- What to work on -
Answer with a bare number: the count of lines in the records below that have the word "computer".

- Data supplied -
___

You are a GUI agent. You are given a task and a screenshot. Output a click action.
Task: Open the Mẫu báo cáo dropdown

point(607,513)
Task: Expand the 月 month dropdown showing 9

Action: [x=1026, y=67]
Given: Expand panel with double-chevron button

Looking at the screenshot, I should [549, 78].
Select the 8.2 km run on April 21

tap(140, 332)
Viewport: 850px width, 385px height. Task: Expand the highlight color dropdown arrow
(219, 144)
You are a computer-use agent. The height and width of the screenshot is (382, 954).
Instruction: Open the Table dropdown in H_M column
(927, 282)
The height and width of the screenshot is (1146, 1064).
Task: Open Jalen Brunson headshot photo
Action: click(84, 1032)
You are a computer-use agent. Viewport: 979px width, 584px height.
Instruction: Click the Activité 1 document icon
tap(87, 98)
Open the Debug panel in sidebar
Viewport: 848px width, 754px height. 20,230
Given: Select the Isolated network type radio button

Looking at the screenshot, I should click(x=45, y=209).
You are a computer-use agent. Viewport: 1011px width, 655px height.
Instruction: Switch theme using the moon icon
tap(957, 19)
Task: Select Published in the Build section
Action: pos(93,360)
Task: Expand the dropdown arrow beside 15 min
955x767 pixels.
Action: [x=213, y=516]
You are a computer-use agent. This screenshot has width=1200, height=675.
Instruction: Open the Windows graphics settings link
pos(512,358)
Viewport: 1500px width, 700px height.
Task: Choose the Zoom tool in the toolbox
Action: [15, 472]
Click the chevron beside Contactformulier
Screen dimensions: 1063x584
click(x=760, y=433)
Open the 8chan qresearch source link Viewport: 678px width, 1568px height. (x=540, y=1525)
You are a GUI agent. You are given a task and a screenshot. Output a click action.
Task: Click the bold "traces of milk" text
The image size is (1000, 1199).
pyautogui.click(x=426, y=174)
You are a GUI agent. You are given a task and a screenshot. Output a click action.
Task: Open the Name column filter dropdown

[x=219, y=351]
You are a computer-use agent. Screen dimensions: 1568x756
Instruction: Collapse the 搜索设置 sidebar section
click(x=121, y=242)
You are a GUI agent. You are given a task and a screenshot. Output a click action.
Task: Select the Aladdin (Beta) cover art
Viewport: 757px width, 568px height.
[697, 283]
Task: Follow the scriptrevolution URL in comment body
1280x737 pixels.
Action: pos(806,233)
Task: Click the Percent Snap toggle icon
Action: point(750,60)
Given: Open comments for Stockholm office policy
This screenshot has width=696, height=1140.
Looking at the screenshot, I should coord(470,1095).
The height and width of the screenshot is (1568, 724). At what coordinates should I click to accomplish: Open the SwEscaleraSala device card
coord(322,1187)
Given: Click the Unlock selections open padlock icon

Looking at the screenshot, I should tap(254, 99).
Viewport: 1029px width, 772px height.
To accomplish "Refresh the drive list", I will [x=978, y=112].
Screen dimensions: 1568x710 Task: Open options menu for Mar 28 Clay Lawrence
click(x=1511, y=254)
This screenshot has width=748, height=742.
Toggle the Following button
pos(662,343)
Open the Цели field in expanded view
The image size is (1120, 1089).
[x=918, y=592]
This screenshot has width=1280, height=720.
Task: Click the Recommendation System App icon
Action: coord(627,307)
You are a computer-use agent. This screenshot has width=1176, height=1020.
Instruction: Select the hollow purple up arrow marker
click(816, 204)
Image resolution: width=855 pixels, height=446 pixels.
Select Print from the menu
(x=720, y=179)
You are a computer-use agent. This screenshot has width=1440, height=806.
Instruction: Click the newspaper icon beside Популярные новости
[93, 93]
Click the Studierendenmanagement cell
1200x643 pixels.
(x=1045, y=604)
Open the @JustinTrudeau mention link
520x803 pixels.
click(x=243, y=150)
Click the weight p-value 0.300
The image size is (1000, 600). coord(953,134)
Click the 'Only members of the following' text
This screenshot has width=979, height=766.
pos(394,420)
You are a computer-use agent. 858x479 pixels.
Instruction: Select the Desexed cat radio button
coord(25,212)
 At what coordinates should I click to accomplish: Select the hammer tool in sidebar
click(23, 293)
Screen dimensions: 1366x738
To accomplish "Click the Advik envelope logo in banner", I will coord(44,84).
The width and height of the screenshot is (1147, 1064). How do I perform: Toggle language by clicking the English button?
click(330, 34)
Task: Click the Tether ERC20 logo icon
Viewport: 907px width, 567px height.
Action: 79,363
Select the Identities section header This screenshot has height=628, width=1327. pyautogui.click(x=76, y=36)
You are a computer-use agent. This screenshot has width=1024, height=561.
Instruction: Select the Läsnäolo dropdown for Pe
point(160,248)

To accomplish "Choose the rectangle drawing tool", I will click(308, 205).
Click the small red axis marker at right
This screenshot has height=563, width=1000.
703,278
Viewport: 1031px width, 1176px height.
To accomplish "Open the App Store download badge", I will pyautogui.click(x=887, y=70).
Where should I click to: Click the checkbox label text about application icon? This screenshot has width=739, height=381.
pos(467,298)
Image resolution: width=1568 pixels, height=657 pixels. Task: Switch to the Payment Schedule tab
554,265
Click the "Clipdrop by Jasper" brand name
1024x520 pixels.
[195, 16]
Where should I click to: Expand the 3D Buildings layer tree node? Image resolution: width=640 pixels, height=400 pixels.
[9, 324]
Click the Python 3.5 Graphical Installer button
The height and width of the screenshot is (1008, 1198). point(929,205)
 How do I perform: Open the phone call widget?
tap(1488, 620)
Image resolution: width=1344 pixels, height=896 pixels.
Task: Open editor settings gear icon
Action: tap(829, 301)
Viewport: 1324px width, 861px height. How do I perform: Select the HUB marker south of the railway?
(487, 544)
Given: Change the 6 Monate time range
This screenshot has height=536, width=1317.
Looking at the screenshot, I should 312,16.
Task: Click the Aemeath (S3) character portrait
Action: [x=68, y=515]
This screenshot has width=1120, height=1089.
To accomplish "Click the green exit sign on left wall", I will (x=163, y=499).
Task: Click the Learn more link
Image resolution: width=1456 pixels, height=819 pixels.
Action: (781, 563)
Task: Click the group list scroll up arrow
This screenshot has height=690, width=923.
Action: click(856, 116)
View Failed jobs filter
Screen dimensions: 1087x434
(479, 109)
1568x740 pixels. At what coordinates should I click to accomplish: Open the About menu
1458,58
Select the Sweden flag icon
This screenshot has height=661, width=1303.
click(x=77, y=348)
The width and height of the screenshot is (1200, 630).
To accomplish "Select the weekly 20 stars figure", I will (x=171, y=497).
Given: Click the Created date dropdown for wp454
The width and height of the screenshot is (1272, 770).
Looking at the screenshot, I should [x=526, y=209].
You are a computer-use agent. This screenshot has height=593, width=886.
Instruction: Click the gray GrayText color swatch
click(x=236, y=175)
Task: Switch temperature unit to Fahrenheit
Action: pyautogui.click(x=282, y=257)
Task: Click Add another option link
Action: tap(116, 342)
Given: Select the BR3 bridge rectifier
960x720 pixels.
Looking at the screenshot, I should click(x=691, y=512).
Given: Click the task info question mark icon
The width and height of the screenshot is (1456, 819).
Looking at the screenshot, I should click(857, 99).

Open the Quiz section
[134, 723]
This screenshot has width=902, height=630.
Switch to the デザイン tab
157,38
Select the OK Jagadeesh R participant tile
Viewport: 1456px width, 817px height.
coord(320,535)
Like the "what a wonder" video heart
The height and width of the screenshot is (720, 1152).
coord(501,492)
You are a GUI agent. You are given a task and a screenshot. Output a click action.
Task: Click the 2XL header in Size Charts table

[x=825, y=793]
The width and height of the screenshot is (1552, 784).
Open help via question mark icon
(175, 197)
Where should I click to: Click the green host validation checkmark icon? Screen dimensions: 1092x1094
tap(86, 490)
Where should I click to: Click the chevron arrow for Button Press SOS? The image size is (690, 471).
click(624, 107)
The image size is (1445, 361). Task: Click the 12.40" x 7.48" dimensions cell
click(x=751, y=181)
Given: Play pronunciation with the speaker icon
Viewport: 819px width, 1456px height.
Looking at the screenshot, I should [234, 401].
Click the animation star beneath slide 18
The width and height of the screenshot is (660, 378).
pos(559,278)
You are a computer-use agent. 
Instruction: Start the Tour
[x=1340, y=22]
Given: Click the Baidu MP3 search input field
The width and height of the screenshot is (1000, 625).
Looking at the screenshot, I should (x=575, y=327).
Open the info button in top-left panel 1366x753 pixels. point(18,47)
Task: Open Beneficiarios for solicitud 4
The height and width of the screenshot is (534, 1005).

___

- Exercise response -
11